IIUC, user_namespace is a tool that enables trusted userspace code to control the behavior of untrusted (or less trusted) userspace code. Failing create_user_ns() doesn't make the system more reliable. Specifically, we call create_user_ns() via two paths: fork/clone and unshare. For both paths, we need the userspace to use user_namespace, and to honor failed create_user_ns().
On the other hand, I would echo that killing the process is not practical in some use cases. Specifically, allowing the application to run in a less secure environment for a short period of time might be much better than killing it and taking down the whole service. Of course, there are other cases that security is more important, and taking down the whole service is the better choice.
I guess the ultimate solution is a way to enforce using user_namespace in the kernel (if it ever makes sense...).
The LSM framework, and the BPF and SELinux LSM implementations in this patchset, provide a mechanism to do just that: kernel enforced access controls using flexible security policies which can be tailored by the distro, solution provider, or end user to meet the specific needs of their use case.

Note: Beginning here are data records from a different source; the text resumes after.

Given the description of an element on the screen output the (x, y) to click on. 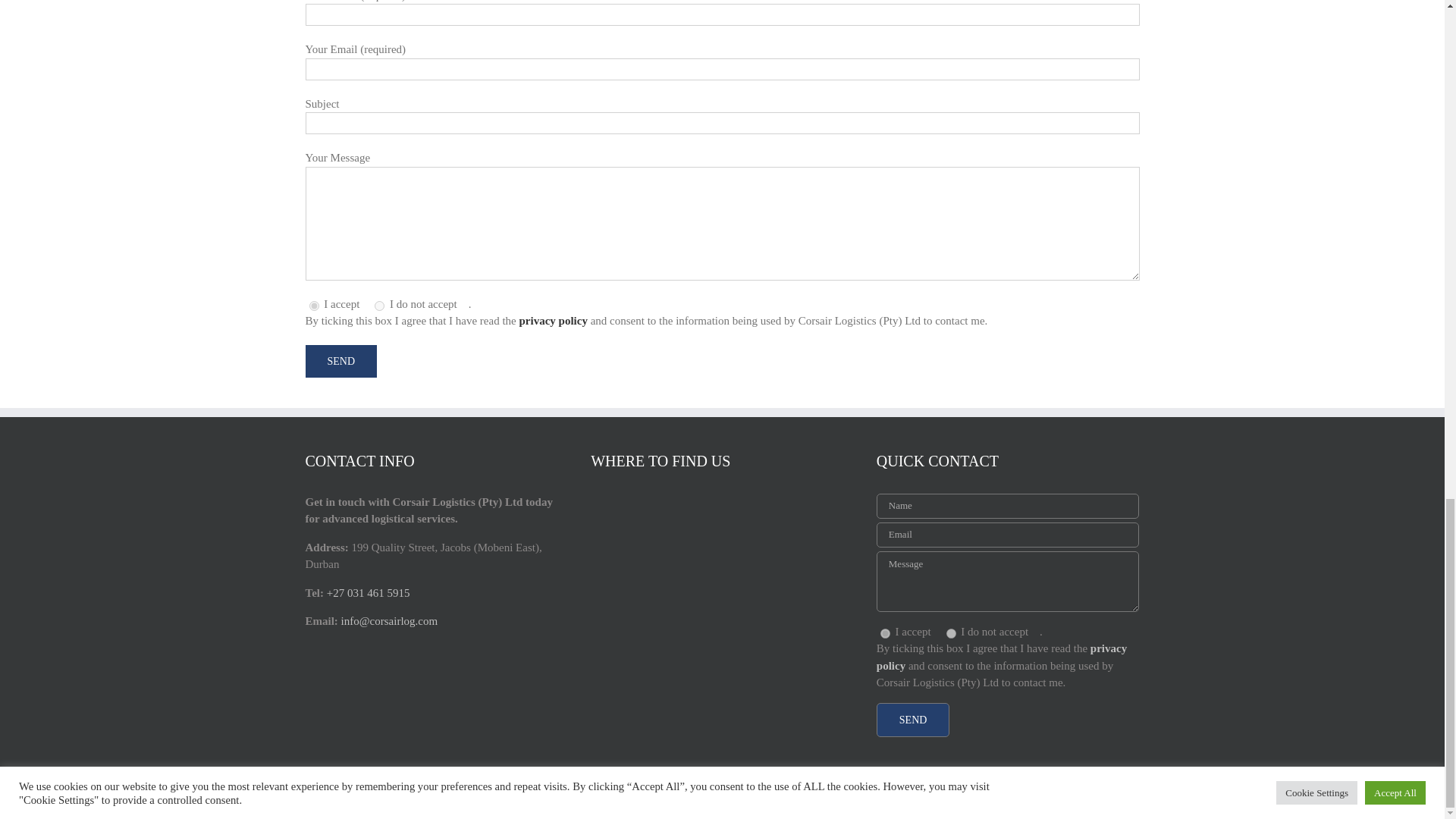
I accept (313, 306)
I do not accept (379, 306)
I do not accept (951, 633)
Send (340, 360)
Send (340, 360)
Send (913, 719)
Send (913, 719)
privacy policy (552, 320)
I accept (884, 633)
privacy policy (1001, 656)
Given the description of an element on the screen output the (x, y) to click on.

In this case, I wouldn't call the kernel is enforcing access control. (I might be wrong). There are 3 components here: kernel, LSM, and trusted userspace (whoever calls unshare).
The LSM layer, and the LSMs themselves are part of the kernel; look at the changes in this patchset to see the LSM, BPF LSM, and SELinux kernel changes. Explaining how the different LSMs work is quite a bit beyond the scope of this discussion, but there is plenty of information available online that should be able to serve as an introduction, not to mention the kernel source itself. However, in very broad terms you can think of the individual LSMs as somewhat analogous to filesystem drivers, e.g. ext4, and the LSM itself as the VFS layer.
AFAICT, kernel simply passes the decision made by LSM (BPF or SELinux) to the trusted userspace. It is up to the trusted userspace to honor the return value of unshare().
With a LSM enabled and enforcing a security policy on user namespace creation, which appears to be the case of most concern, the kernel would make a decision on the namespace creation based on various factors (e.g. for SELinux this would be the calling process' security domain and the domain's permission set as determined by the configured security policy) and if the operation was rejected an error code would be returned to userspace and the operation rejected. It is the exact same thing as what would happen if the calling process is chrooted or doesn't have a proper UID/GID mapping. Don't forget that the create_user_ns() function already enforces a security policy and returns errors to userspace; this patchset doesn't add anything new in that regard, it just allows for a richer and more flexible security policy to be built on top of the existing constraints.
If the userspace simply ignores unshare failures, or does not call unshare(CLONE_NEWUSER), kernel and LSM cannot do much about it, right?
The process is still subject to any security policies that are active and being enforced by the kernel. A malicious or misconfigured application can still be constrained by the kernel using both the kernel's legacy Discretionary Access Controls (DAC) as well as the more comprehensive Mandatory Access Controls (MAC) provided by many of the LSMs.